Opinion
By Ana Veciana-Suarez
Tribune News Service
WWR Article Summary (tl;dr) Ana Veciana-Suarez writes about family and social issues. In this particular article, she makes the case for why a New York Clothing brand called “Bstroy” has stepped over the line with its latest menswear collection.
Tribune News Service
P.T. Barnum, the 19th century circus showman who would’ve given the Kardashians a run for their money had he lived in this social media age, famously said: “There’s no such thing as bad publicity.” But I wonder if that long-held truism still applies to the cynical, paranoid, anxious society we’ve become, where mass murders are commonplace and children learn school shooting survival skills along with phonics.
Let me explain.
Bstroy, a New York clothing brand, unveiled its spring 2020 menswear collection on Instagram the other day, and the ruckus that followed was a sign of our fraught times.

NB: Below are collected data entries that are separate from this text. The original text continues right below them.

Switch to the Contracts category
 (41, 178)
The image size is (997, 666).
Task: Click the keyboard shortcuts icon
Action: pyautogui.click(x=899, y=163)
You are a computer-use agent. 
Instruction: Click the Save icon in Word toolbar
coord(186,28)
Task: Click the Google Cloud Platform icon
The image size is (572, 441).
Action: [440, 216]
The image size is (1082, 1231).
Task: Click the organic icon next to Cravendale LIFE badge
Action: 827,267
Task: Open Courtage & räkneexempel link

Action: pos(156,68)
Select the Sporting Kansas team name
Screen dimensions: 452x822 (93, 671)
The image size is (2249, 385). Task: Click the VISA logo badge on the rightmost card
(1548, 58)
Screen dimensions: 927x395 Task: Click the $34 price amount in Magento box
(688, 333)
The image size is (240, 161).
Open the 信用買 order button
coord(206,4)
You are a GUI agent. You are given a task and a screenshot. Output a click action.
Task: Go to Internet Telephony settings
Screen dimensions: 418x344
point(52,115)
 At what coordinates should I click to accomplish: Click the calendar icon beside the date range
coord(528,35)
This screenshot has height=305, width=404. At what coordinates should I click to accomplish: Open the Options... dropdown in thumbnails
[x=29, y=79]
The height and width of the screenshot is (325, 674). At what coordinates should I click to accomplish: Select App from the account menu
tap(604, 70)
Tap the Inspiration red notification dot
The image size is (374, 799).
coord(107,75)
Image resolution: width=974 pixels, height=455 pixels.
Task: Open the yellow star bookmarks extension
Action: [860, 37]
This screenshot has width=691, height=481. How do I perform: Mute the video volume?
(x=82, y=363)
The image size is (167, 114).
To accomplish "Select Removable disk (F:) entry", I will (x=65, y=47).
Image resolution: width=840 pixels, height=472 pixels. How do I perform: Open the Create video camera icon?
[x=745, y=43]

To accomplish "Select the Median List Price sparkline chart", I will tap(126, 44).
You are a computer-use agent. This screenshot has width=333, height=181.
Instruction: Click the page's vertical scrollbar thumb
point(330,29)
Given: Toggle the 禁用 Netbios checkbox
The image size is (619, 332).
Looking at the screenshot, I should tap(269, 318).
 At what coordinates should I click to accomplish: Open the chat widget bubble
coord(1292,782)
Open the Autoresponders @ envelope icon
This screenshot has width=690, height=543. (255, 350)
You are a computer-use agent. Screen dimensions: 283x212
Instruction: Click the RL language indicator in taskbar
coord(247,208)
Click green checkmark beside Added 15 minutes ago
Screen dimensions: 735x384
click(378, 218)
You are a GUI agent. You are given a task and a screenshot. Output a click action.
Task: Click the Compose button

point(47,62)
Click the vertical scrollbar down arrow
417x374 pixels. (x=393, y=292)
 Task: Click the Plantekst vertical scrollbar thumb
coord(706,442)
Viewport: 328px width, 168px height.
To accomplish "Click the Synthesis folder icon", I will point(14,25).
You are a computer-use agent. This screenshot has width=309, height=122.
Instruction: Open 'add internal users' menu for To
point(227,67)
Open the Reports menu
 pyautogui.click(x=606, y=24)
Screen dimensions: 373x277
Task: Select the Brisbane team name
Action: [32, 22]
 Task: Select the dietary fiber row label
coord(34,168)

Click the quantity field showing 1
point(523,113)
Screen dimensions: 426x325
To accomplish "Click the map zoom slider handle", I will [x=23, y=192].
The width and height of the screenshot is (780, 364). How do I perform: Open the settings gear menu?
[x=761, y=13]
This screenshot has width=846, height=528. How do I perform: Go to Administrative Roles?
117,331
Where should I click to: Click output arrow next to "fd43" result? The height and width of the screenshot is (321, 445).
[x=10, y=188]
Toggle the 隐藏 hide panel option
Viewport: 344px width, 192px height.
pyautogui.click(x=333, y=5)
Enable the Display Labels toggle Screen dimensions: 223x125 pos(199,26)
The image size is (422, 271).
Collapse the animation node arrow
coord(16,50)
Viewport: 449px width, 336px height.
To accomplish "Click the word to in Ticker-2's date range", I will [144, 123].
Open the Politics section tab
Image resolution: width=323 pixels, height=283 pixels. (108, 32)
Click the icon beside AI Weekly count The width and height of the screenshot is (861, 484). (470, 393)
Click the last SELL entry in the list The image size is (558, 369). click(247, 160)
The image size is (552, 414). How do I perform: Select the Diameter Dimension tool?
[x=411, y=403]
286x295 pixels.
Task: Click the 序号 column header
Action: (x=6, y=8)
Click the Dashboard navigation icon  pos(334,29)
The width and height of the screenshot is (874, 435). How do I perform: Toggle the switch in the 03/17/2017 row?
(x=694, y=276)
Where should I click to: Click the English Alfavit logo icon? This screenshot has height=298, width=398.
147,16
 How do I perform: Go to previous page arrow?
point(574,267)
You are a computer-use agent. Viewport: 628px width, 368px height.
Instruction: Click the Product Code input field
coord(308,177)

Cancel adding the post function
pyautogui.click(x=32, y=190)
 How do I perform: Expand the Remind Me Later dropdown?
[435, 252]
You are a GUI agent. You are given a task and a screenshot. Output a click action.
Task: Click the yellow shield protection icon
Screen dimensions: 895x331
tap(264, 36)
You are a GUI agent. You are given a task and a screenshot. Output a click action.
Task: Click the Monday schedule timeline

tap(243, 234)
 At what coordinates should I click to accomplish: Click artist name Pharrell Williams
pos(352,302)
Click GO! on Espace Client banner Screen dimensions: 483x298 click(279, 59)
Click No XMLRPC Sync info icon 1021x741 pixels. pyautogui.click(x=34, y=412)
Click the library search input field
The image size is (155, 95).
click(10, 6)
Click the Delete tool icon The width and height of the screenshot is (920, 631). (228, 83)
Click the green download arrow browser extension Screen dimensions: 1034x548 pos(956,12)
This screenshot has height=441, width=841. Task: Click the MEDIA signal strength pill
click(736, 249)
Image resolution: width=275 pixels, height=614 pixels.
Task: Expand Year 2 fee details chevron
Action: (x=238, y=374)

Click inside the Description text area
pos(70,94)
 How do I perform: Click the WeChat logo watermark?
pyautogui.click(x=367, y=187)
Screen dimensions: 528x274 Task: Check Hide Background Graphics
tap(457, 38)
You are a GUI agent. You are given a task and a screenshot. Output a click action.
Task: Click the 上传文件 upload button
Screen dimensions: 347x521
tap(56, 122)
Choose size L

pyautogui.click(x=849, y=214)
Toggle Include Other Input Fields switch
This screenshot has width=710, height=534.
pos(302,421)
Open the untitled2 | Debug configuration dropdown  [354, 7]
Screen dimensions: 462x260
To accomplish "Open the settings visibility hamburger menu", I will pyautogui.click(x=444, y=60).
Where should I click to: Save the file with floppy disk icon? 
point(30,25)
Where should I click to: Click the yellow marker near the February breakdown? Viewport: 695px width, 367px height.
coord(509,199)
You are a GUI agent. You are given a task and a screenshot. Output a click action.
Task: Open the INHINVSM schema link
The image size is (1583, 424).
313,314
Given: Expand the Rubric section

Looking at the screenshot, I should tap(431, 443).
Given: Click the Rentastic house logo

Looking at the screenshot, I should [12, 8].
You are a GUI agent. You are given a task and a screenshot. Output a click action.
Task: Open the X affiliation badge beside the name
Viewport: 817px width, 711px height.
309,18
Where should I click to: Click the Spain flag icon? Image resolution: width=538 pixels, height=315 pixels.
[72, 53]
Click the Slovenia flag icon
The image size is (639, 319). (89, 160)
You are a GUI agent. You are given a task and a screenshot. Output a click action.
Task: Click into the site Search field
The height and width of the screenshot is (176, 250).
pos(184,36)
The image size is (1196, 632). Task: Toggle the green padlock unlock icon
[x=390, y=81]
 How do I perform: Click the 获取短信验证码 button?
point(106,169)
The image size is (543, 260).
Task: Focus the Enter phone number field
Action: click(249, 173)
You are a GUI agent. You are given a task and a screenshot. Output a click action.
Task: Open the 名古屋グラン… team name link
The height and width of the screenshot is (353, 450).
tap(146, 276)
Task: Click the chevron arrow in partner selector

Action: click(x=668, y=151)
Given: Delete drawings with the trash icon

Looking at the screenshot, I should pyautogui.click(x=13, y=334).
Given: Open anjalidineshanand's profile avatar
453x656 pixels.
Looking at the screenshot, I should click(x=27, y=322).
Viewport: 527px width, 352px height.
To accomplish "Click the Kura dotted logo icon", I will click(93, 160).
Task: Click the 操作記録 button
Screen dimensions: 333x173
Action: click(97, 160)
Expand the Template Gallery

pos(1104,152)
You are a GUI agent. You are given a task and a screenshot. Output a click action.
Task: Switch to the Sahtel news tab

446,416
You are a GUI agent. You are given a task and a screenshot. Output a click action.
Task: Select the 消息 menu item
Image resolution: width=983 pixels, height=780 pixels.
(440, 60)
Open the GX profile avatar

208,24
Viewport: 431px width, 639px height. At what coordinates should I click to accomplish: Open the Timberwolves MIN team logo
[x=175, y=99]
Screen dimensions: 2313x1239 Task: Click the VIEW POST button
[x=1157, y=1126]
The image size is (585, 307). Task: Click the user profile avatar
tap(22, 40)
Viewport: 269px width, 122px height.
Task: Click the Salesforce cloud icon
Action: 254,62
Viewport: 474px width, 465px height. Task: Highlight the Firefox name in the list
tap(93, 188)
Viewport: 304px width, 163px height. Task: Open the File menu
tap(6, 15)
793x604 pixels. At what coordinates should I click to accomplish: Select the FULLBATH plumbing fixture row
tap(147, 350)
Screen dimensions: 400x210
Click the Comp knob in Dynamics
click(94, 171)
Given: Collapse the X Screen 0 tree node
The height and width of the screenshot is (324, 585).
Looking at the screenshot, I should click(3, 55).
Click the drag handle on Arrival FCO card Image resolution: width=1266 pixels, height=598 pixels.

The company’s new hoodies are pocked with bullet holes and display the names of schools where almost 100 kids, teachers and staff were gunned down.
Remember them? Or, should I ask instead, how can we ever forget? Columbine. Sandy Hook. Marjory Stoneman Douglas. Virginia Tech.
Except for the now-infamous bullet holes, you probably wouldn’t look twice at these sweatshirts. Their colors are safely muted, light green, powder blue, soft red, worn gray, and the lettering itself a simple block-style. In other words, nothing to write home about.
But when the hoodie photos debuted, Bstroy’s designers got exactly what they wanted: attention, airtime, hashtags, lots and lots of news stories. The rawest reactions sprouted online and came from those most affected by gun violence.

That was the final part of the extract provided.